#### [READING PASSAGE]
▬▬▬▬▬▬▬▬▬▬

The tipping point, we believe, was reached two Saturdays ago.

About 500 Nazis got exactly what they wanted, which was attention and then violence, but to their regret they might have circled Aug. 12 as the day they dropped a domino that will begin an incremental removal of all hard objects in the public square glorifying the Confederacy.

This will not be achieved without additional division, turmoil and mayhem — and more deaths. But once again, the South will not put up adequate resistance against the aggressor.

We don’t want to diminish the argument that such symbols are inherently offensive to 13 percent of our nation’s population. But they serve as well as visual evidence of an imperfect past. While a black man might be offended walking past Robert E. Lee’s statue, he might also be able to see some of the progress this nation has made in the 152 years since Appomattox. A white man might be shamed, and recall why this country in the 1960s began to use law to ensure civil rights for all.

These symbols, moderately modified to add context, could become learning instruments for all of us, including those of us whose ancestors were on the wrong side of this nation’s deadliest war, one that almost destroyed the Union.

That requires what these spectacles rarely provoke, dispassionate and reasoned conversation.

There is as well the slippery-slope argument that always gets dismissed instinctively, without thought. Who are the arbiters?

Do we dynamite George Washington’s face from Mount Rushmore because he owned slaves? Do we haul away the Franklin Delano Roosevelt Memorial in Washington, D.C., because he ordered the rounding up of 100,000 American citizens of Japanese descent and herded them into camps?

▬▬▬▬▬▬▬▬▬▬

#### [DATASET EXTRACT]
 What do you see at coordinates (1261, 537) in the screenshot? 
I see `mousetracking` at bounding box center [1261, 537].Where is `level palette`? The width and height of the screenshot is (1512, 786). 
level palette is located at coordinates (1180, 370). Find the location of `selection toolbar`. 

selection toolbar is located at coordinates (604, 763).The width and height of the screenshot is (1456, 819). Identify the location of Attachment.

▬▬▬▬▬▬▬▬▬▬

#### [OBJECTIVES]
**a)** Reproduce the part of the Confederate monuments editorial between "About 500 Nazis" and "against the aggressor.", inclusive.
**b)** Name every person that the Confederate monuments editorial mentions by name.
The rows come from a separate source, unrelated to the Confederate monuments editorial.

#### [EXERCISE SOLUTIONS]
**a)**
About 500 Nazis got exactly what they wanted, which was attention and then violence, but to their regret they might have circled Aug. 12 as the day they dropped a domino that will begin an incremental removal of all hard objects in the public square glorifying the Confederacy.

This will not be achieved without additional division, turmoil and mayhem — and more deaths. But once again, the South will not put up adequate resistance against the aggressor.

**b)** Robert E. Lee, George Washington, Franklin Delano Roosevelt